Studies have shown that poor maternal education is associated with poor ANC attendance, which also reduces the chances of hospital delivery and assisted delivery by a healthcare professional (Doctor et al., 2011; Ononokpono et al., 2014). These imply that the clear inequality in under-five mortality by state cannot be considered in isolation from the socio-economic development at the states. Fetuga et al. (2007) added that socio-economic factors are associated with poor utilisation of health services. While those of lower socio- economic status and those resident in the rural areas are most affected by this, those of higher socio-economic status can afford private health care even if it is expensive, further widening inequalities in under-five mortality. Information on access to health care, which covers antenatal care, hospital delivery and assisted delivery, helps in addressing gaps to health care access in Nigeria. Aday and Andersen (1974) in their framework on access to medical care stated that access to health care was an interrelation of variables from health policy objectives to customer satisfaction.

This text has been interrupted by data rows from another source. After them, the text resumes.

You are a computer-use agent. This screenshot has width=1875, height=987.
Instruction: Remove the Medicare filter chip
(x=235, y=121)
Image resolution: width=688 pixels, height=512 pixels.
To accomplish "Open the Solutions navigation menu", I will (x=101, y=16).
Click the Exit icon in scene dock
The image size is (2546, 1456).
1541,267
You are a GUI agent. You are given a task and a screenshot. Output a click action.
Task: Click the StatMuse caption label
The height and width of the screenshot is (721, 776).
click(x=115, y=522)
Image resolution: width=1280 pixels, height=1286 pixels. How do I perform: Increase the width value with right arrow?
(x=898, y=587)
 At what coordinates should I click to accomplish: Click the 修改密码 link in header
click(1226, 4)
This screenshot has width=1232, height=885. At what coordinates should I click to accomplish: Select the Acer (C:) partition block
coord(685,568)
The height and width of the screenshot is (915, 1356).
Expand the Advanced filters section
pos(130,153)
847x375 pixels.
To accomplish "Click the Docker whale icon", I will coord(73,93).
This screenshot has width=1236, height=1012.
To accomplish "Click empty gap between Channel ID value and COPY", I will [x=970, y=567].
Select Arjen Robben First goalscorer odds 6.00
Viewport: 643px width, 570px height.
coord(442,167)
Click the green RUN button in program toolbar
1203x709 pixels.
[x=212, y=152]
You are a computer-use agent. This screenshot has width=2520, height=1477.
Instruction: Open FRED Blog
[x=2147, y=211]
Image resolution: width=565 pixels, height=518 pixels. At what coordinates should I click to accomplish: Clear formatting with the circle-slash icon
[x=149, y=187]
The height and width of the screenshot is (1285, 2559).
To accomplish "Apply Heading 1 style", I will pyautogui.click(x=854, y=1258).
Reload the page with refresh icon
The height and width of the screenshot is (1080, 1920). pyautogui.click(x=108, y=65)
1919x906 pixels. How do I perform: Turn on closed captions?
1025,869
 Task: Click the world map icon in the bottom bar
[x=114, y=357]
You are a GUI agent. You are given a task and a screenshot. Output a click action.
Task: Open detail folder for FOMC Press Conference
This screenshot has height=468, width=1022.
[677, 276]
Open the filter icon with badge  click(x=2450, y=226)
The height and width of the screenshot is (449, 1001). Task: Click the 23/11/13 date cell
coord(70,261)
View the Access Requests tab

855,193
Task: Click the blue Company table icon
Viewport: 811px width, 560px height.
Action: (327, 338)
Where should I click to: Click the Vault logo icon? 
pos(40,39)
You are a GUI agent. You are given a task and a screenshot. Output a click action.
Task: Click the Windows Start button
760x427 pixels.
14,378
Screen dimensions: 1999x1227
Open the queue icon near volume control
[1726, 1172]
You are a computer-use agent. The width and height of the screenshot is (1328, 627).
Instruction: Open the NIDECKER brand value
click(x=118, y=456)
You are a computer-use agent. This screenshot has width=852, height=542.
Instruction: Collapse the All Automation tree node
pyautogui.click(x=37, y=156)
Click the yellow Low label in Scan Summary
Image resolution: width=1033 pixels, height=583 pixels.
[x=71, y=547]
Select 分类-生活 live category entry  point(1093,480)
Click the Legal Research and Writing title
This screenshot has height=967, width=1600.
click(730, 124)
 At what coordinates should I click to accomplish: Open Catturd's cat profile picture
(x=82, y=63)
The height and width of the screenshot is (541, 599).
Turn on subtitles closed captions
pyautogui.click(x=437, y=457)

To this end, if policies and interventions are not designed and implemented to address sub- national variations in under-five mortality at the state level, then under-five mortality levels in Nigeria would most likely continue to be high. Socio-economic gaps in the composition of individuals, households and communities at the states that are creating these inequalities in early childhood mortality should be addressed, otherwise the inequalities will persist. More importantly, factors such as socio-economic status and access to quality maternal and child health care need to be critically addressed. Findings across states should create more conversation aimed at addressing observed spatial variations in under-five mortality across the country. While policymakers and programme implementers need to prioritize action in the north, they should also target broad socio-economic development across states.